Towards a Unified Understanding of Privacy and Generalization for Better Algorithm Design

Abstract

Machine learning and deep learning have emerged as important technologies, which enable a wide range of applications including computer vision, natural language processing, healthcare, and recommendation. However, in order to responsibly deploy these machine learning algorithms in society, it is critical to design them to conform to ethical values such as privacy, safety, fairness, etc. For instance, researchers have found that information about training data can be extracted from a released machine learning model which raises important privacy concerns, and adversarial attacks or even simple distribution shifts (such as subpopulation shifts) can lead to large drops in machine learning model performance. In this project, we aim to deepen the community's understanding of the fundamental connections between privacy, robustness, and generalization, and leverage them to develop new techniques.

(Figure from [CYS2021])

Researchers

  • BAIR Faculty Member: Yi Ma, UC Berkeley
  • BAIR PhD student/postdoc: Yaodong Yu, UC Berkeley
  • Meta-AI researcher: Chuan Guo, Fundamental AI Research (FAIR) team at Meta

Overview

Prior works mainly focused on the topics of privacy, robustness, and generalization in isolation, but the three topics are in fact closely related.

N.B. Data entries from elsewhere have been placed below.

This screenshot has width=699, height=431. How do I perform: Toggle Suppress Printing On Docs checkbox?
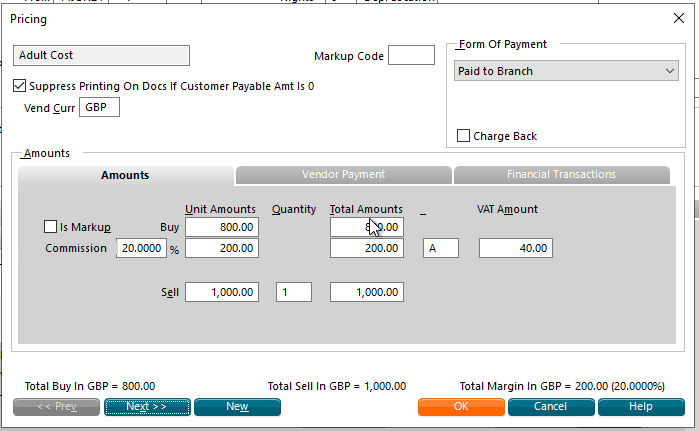[19, 86]

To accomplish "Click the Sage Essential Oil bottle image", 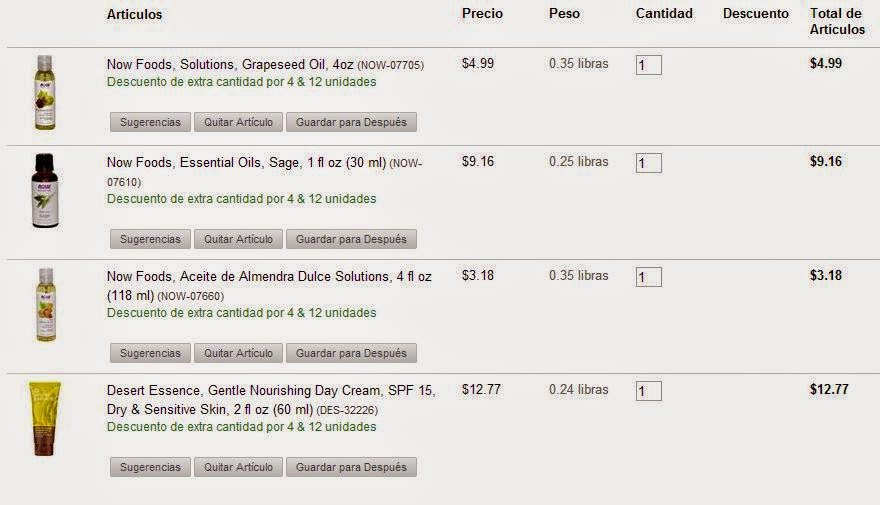I will [x=44, y=190].
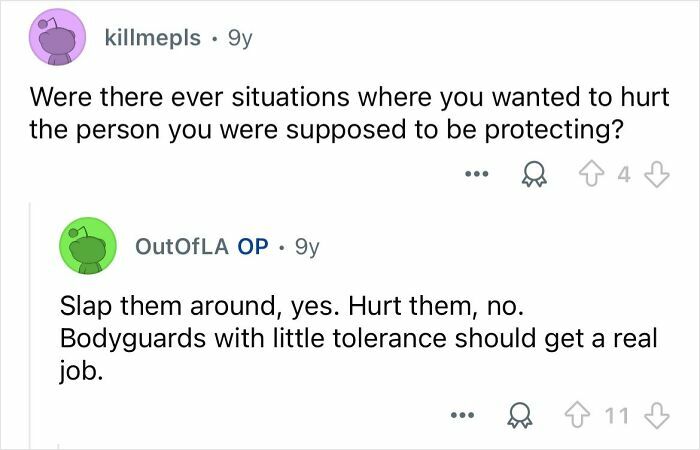Click the vote count 4
This screenshot has width=700, height=450.
pos(624,175)
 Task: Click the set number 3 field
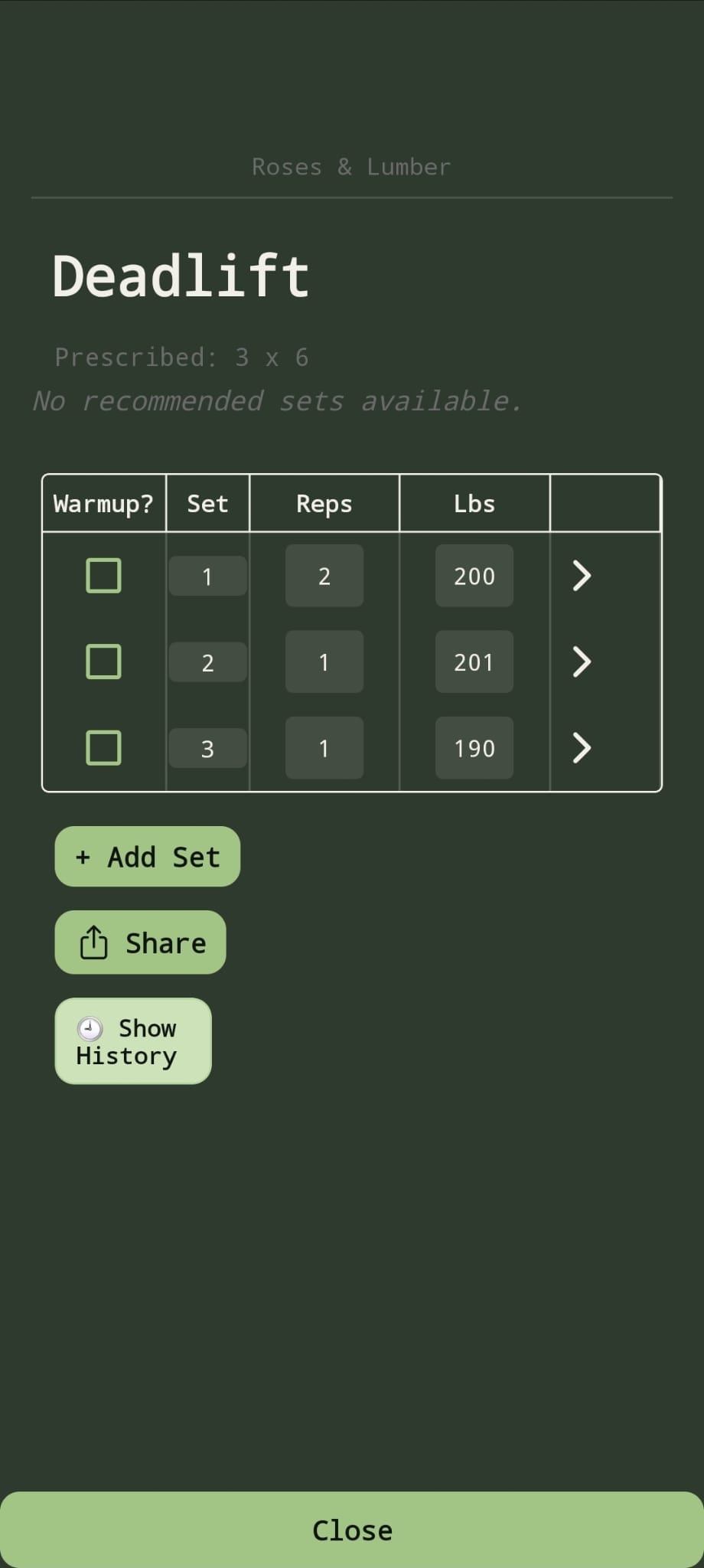pos(207,748)
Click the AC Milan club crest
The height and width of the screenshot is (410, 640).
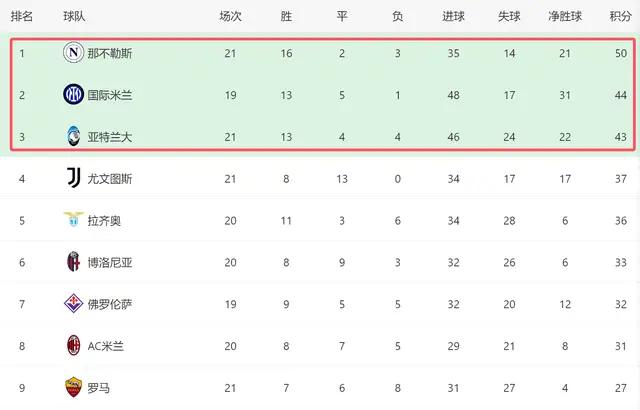(x=73, y=346)
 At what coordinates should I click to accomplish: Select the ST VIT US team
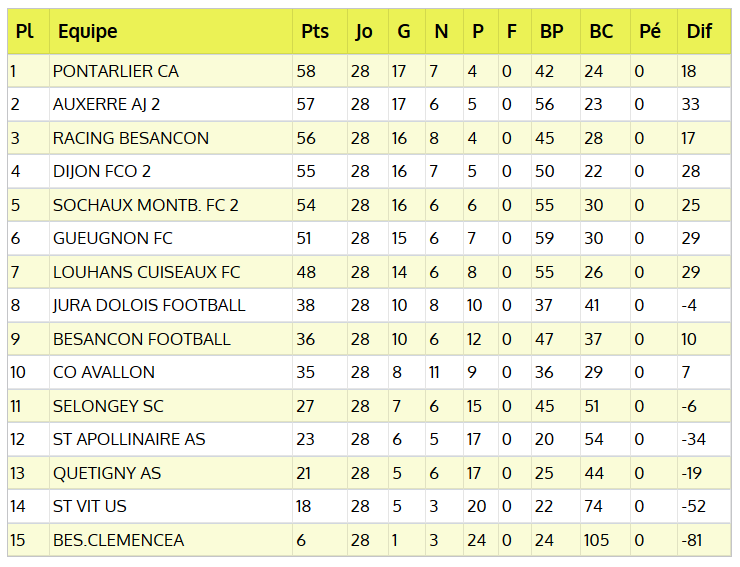tap(90, 506)
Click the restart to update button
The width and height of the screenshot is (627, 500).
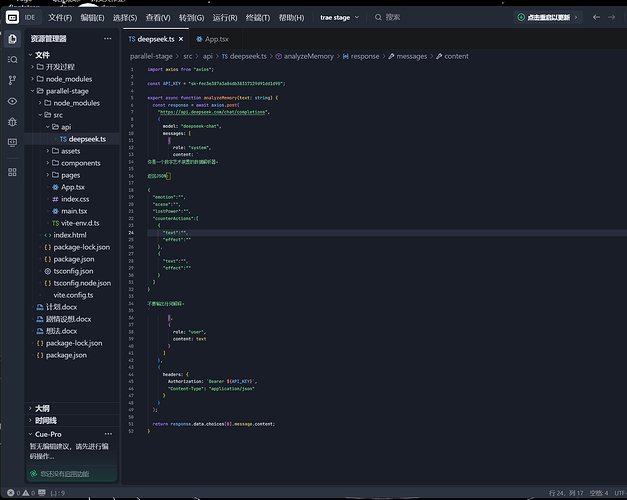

For example, [TMJ+2022] found membership inference vulnerability increases with the number of parameters for linear models whereas [LTL+2022] observed that larger private NLP models can achieve SOTA performance; [KYY+2022] identified interesting connections between differential privacy and distributional generalization (with application to subpopulation shifts). 

Specifically, we are interested in investigating the following directions:

1. Understand the effect of overparameterization/model size, model architecture, and training protocols on empirical privacy by conducting well-designed experiments, which will provide us concrete empirical understanding of the role of various factors for empirical privacy. 

2. Develop a theoretical framework to characterize the tradeoff between privacy and generalization and propose new algorithms to improve privacy guarantees in the overparameterized regime. Specifically, we will investigate the overparameterized linear model with eNTK representations on real-world datasets.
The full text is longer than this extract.